Retrieve each line that contains the word "will" from the entries below.

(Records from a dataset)
——

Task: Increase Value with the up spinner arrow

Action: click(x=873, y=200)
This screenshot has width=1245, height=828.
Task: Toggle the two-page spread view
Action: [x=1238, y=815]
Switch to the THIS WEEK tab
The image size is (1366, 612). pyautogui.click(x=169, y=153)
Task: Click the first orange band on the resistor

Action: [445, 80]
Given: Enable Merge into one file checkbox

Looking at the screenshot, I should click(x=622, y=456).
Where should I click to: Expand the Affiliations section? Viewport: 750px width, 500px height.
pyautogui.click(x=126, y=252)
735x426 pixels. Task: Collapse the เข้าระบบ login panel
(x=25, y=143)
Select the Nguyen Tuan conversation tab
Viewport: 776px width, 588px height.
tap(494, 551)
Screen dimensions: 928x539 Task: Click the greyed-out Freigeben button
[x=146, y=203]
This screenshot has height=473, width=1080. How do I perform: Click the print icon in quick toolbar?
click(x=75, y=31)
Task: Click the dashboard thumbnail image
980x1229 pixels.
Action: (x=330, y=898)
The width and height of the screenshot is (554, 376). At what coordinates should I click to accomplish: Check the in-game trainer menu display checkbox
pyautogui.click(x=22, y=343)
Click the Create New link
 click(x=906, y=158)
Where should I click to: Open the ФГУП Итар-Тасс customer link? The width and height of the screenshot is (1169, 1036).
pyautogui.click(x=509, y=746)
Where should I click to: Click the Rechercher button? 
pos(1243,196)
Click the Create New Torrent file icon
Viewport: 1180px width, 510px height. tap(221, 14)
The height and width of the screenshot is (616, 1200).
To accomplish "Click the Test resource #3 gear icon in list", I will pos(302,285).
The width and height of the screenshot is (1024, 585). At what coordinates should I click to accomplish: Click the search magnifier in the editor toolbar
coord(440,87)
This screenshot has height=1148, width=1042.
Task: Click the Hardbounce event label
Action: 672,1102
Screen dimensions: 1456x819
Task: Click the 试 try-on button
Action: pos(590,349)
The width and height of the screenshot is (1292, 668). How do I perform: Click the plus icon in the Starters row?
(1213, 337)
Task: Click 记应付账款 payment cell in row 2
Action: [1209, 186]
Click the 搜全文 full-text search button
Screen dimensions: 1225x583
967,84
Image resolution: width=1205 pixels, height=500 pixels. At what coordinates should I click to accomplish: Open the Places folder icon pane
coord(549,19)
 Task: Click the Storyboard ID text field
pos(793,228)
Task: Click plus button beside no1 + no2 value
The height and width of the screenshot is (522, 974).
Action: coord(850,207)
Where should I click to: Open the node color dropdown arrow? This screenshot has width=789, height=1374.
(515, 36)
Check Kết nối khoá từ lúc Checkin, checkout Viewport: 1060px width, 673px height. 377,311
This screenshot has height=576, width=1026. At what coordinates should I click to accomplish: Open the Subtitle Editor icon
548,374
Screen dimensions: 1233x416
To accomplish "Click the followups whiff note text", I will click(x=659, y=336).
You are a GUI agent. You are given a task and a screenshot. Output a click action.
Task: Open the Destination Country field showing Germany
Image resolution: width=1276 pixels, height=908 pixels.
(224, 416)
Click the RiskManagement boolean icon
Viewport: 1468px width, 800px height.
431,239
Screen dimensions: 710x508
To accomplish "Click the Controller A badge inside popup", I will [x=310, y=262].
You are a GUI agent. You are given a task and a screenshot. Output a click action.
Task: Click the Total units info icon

——

**Answer box:**
To accomplish "Click the Test resource #3 gear icon in list", I will pos(302,285).
To accomplish "Click the followups whiff note text", I will click(x=659, y=336).
To accomplish "Click the Controller A badge inside popup", I will [x=310, y=262].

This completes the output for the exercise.